=== Section Start ===

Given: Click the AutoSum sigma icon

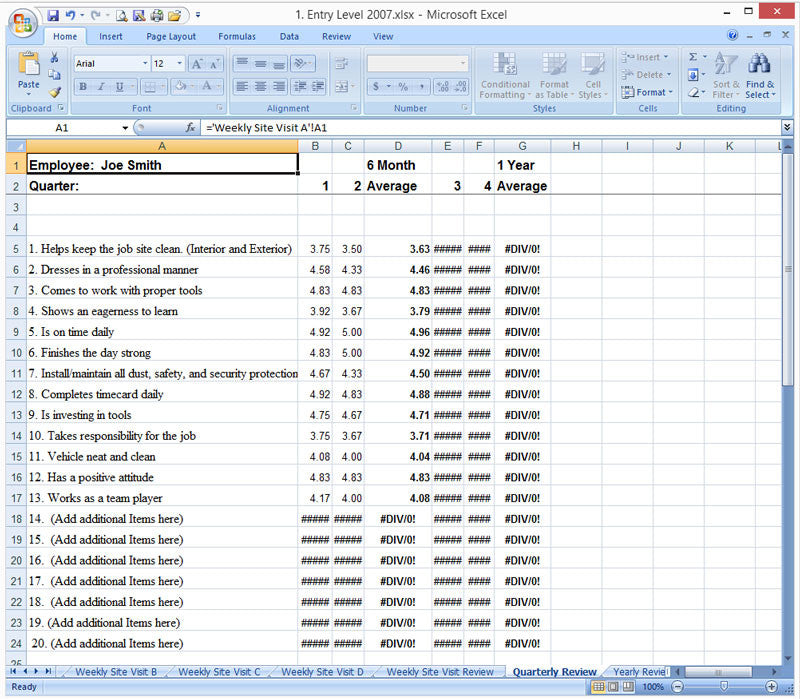Looking at the screenshot, I should [693, 57].
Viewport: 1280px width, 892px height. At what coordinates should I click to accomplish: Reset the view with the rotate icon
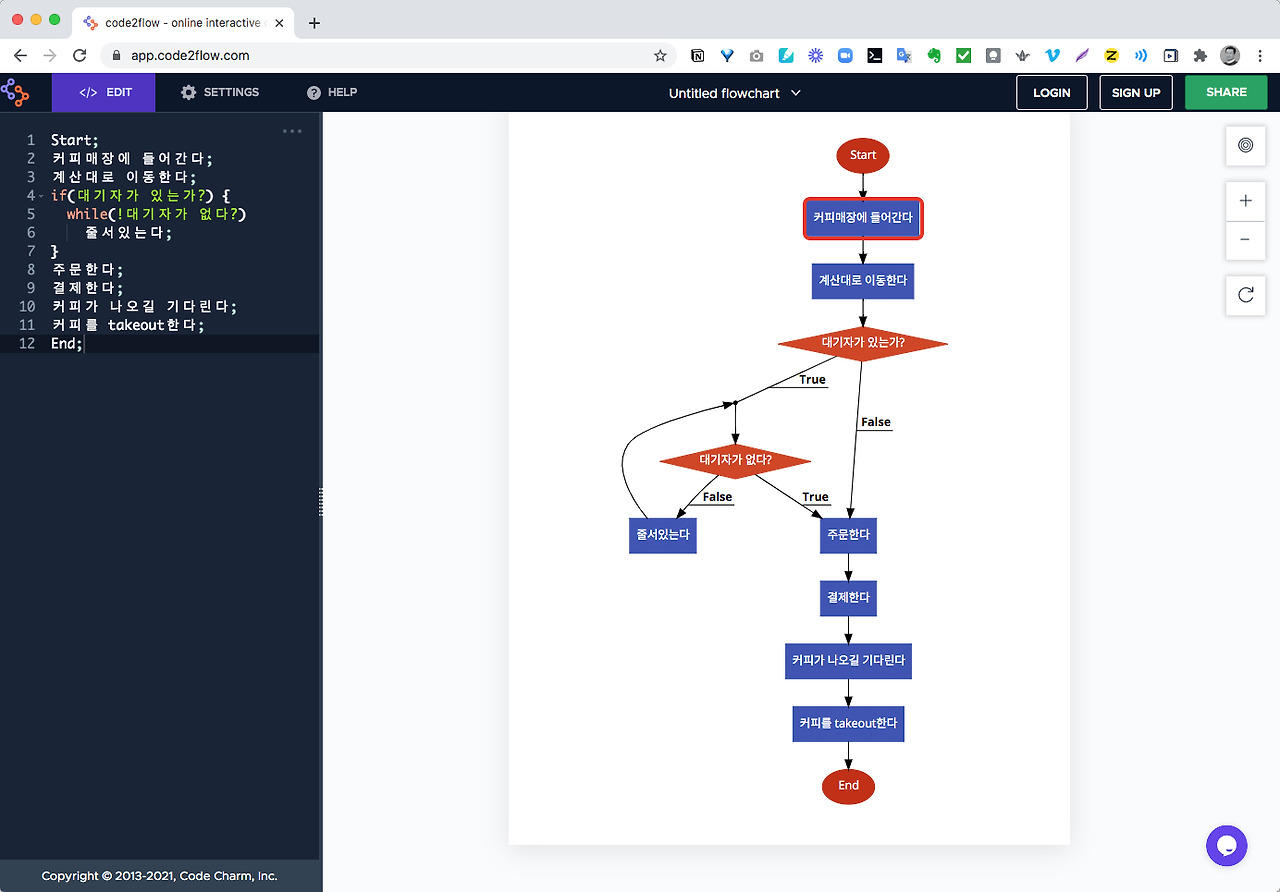click(1245, 295)
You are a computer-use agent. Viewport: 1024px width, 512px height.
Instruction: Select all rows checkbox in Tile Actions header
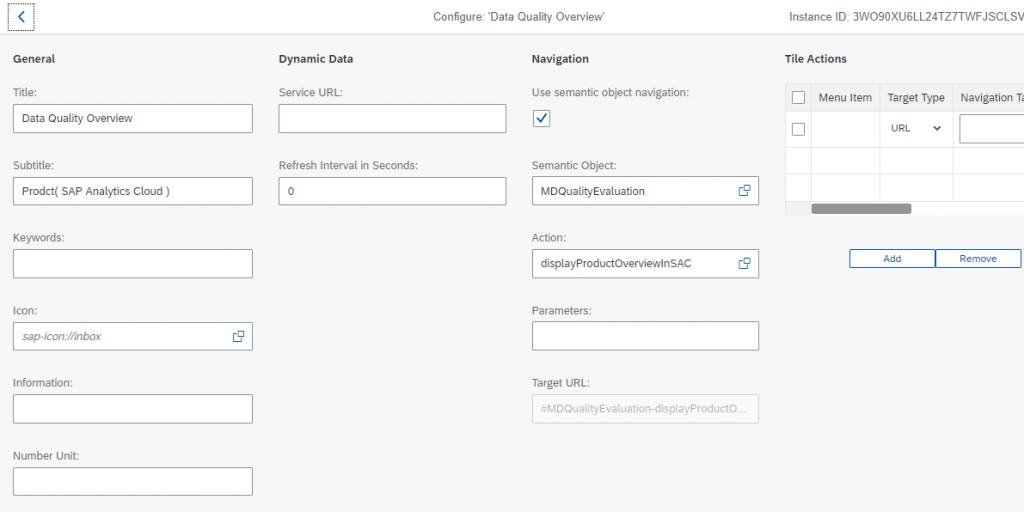pos(798,97)
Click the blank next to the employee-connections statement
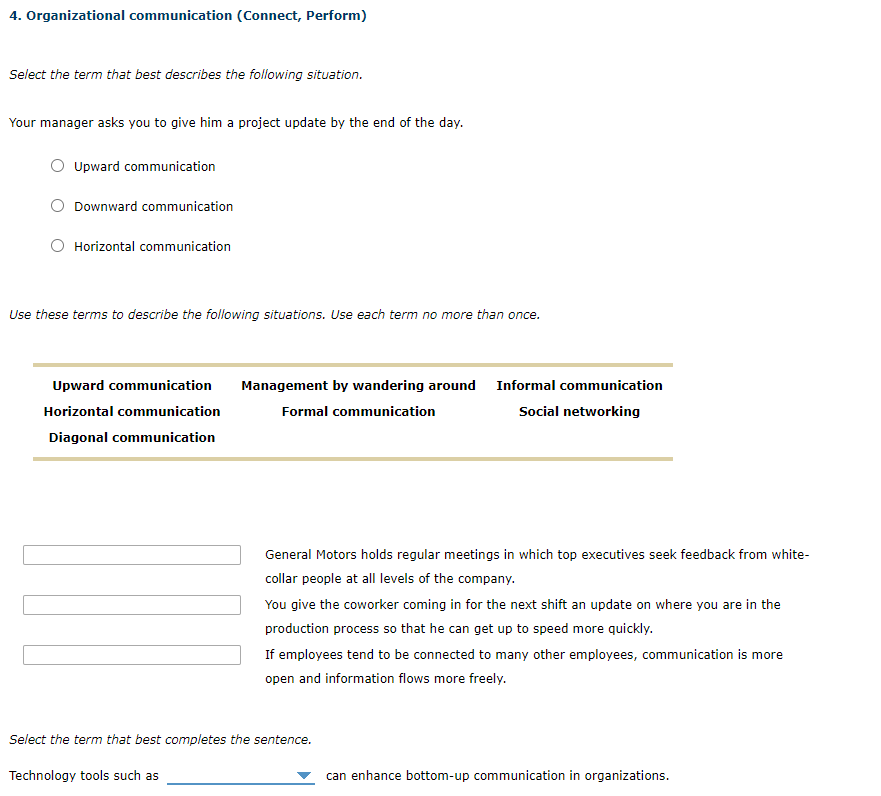 [x=131, y=654]
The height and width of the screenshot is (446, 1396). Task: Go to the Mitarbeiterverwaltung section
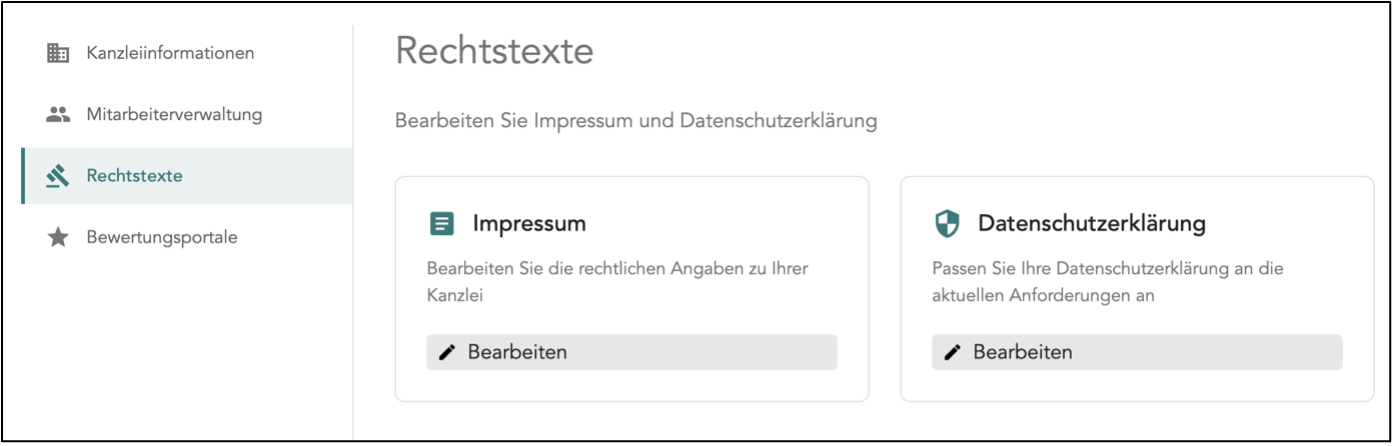[x=174, y=115]
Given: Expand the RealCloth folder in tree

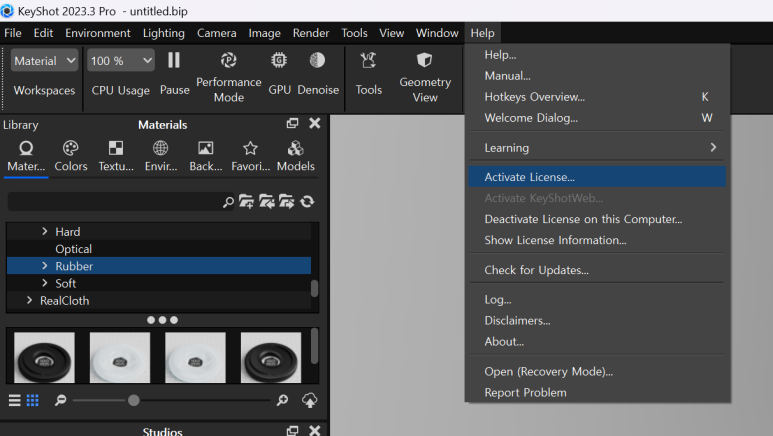Looking at the screenshot, I should click(29, 300).
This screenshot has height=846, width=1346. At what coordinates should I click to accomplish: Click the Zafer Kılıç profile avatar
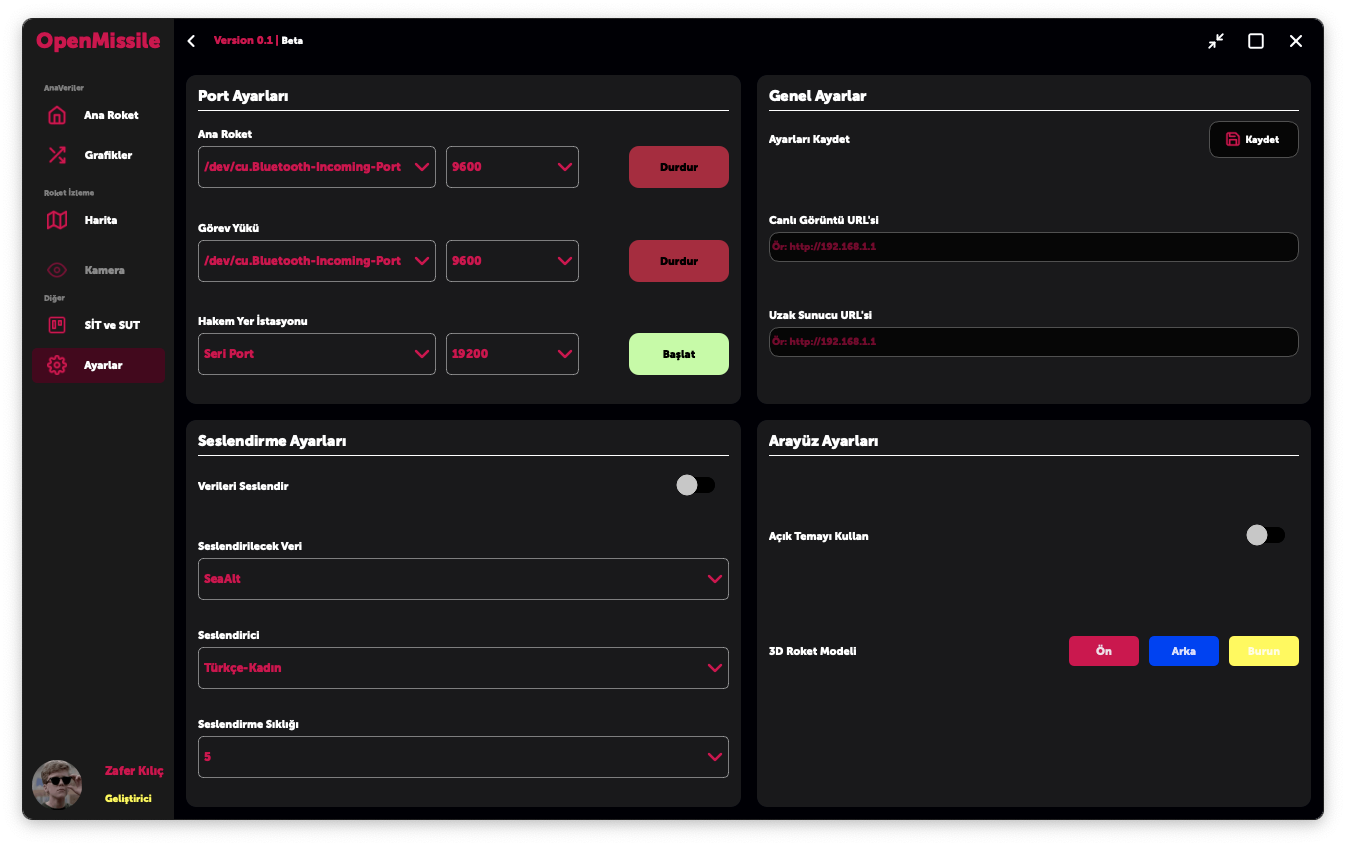[57, 784]
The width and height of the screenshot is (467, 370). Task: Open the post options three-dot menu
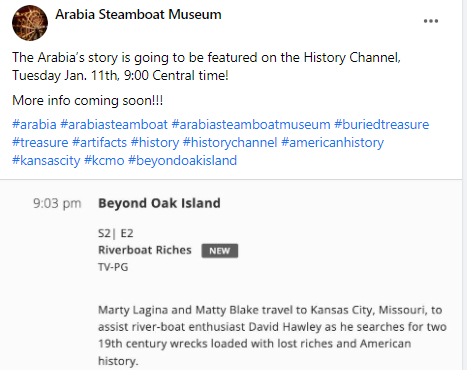tap(431, 21)
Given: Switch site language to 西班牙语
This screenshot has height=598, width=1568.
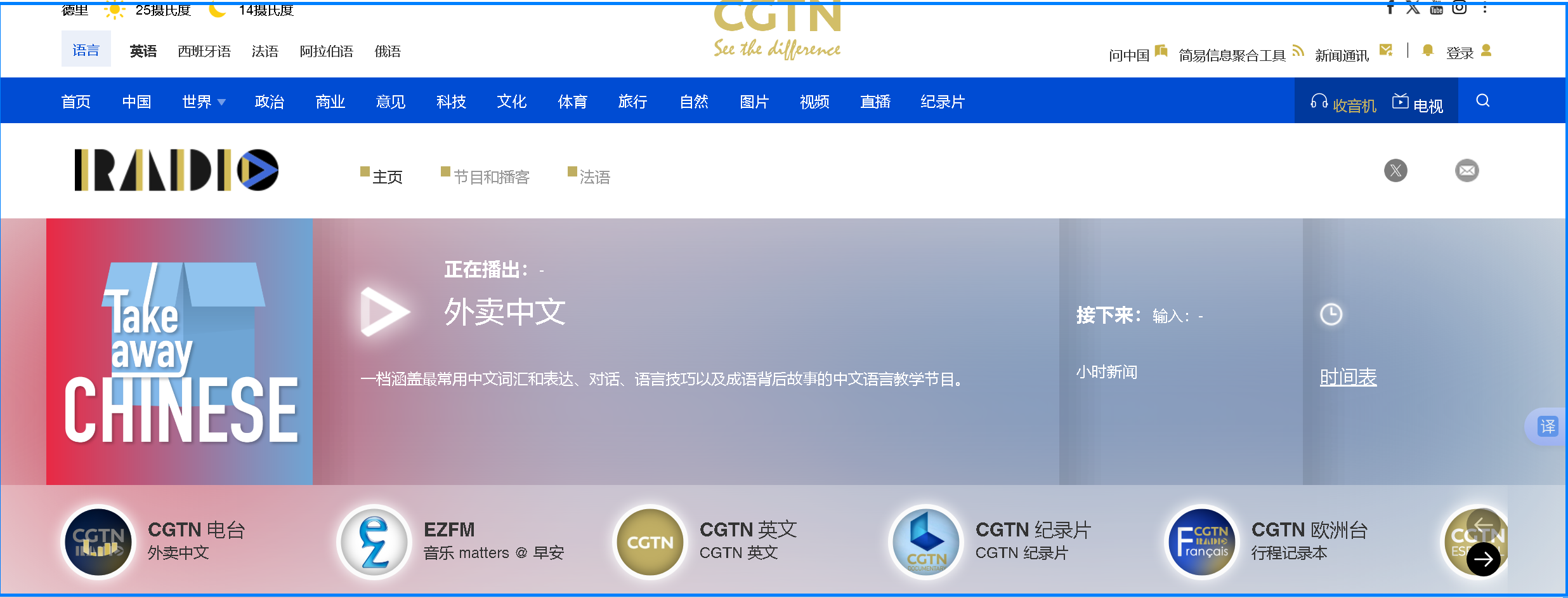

=== Section End ===

# [Your objective]
Reproduce exactly, with nothing added, the lines from the line with "The height and" through the end of the entries above; pictures are to be left out.

# [Worked solution]
The height and width of the screenshot is (446, 1396). Task: Go to the Mitarbeiterverwaltung section
[x=174, y=115]
Given: Expand the RealCloth folder in tree

Looking at the screenshot, I should click(29, 300).
This screenshot has height=846, width=1346. At what coordinates should I click to accomplish: Click the Zafer Kılıç profile avatar
[57, 784]
The width and height of the screenshot is (467, 370). Task: Open the post options three-dot menu
tap(431, 21)
Given: Switch site language to 西班牙语
This screenshot has height=598, width=1568.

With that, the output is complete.